*Page text*
--*--

By Colin Cieszynski, Chief Market Strategist and Jasper Lawler, Market Analyst, CMC Markets
Last week was a volatile one of many markets around the world and the technology sector was no exception. This was particularly seen in the reaction to Netflix’s earnings report. Although the company beat the street, and initial aftermarket reaction was positive, the shares were crushed the following morning in a big market washout. The back half of the week saw trading in technology stocks remain choppy but they finished strong with a 2.6% gain for the NASDAQ outpacing the S&P 500’s 2.0% gain and the Dow’s 1.3% advance.
This week has the potential to be a big one for technology sector trading with a number of major companies reporting. In addition to the consumer technology and internet companies in focus results are also due for a number of corporate tech providers like Citrix and Qualcomm.
Earnings season in general has been mixed with positive Q4 earnings offset by weak 2016 guidance, faltering momentum being a problem for momentum stocks. That being said, share prices and valuations have come down a lot in the last two weeks so expectations are a lot lower now than they were at the end of 2015. This has the potential to be a big week for the technology sector that could set the tone for trading for the next several months.
Netflix Reported Jan 19 AMC
EPS $0.07 vs street $0.02
Sales $1.82B in line
Forward P/E 441.7x
NFLX shares staged a big rally in the first half of 2015 but since August, a sideways channel between $97.40 and $129.40 has been emerging. RSI drifting under 50 and remaining below that level indicates that momentum has started to turn back downward. The brief throwover of $130.00 appears to have completed a double top as well.

--*--

*Data block*
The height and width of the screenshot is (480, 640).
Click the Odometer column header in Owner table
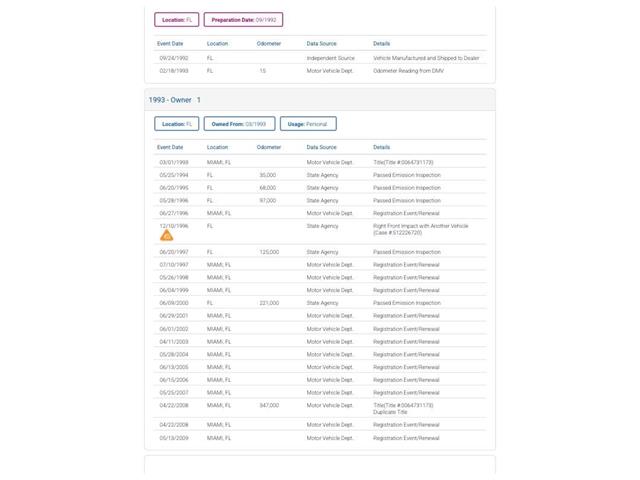pos(269,147)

--*--

*Goal A*
Reproduce the passage of the market commentary between "Netflix Reported Jan" and "top as well.", inclusive.
*Goal B*
Answer these from the market commentary:
(i) What weekly gain did the NASDAQ finish with?
(ii) What EPS did Netflix report, and what was the street estimate?
(iii) Between which two prices has the sideways channel in NFLX shares been emerging since August?
*Goal C*
Translate this sentence from the market commentary into Spanish: "This week has the potential to be a big one for technology sector trading with a number of major companies reporting."

*Full output A*
Netflix Reported Jan 19 AMC
EPS $0.07 vs street $0.02
Sales $1.82B in line
Forward P/E 441.7x
NFLX shares staged a big rally in the first half of 2015 but since August, a sideways channel between $97.40 and $129.40 has been emerging. RSI drifting under 50 and remaining below that level indicates that momentum has started to turn back downward. The brief throwover of $130.00 appears to have completed a double top as well.

*Full output B*
(i) 2.6%
(ii) $0.07, against a street estimate of $0.02
(iii) $97.40 and $129.40

*Full output C*
Esta semana tiene el potencial de ser una semana importante para la negociación en el sector tecnológico, con varias grandes empresas presentando resultados.